Barbara Pravi se réjouit que cette autre chanson en français se fasse également remarquer. « C’est [le duo] Aliose qui a coécrit la chanson de Gjon. Ce sont des gens que j’aime beaucoup, avec qui j’ai beaucoup travaillé. C’est marrant, j’ai un peu l’impression d’être au coude à coude avec des potes », s’amuse-t-elle.

« Je me casse », chante la Maltaise Destiny

« Ma chanson a été écrite en anglais mais je trouvais qu’en français elle prenait une dimension plus grande, qu’il y avait quelque chose de plus fort dans l’interprétation, explique l’artiste suisse, demi-finaliste de The Voice sur TF1 il y a deux ans. Défendre le français est pour moi un choix délibéré par rapport à cela, mais aussi au fait que c’est une des langues nationales de la Suisse et que c’est ma langue maternelle. »

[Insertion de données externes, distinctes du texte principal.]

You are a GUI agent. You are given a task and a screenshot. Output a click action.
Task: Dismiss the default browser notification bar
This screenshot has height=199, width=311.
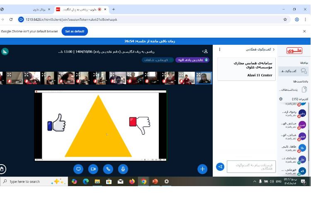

Aimerait-il voir davantage de chansons en français représenter son pays à l’avenir ? La question lui a été posée en conférence de presse. « J’espère que le mot d’ordre ne sera pas « Chantons en anglais parce que c’est mieux pour le format Eurovision ». Il est primordial que les artistes fassent confiance à leur instinct. Il faut que personne ne soit obligé de chanter en français, que chacun puisse choisir la langue qui lui correspondra le mieux », a répondu Gjon’s Tears.

Pour compléter le tableau francophone, la Maltaise Destiny participe à cette édition avec une chanson intitulée Je me casse… alors que l’intégralité du texte est en anglais. Un signe du retour en grâce du français au concours ?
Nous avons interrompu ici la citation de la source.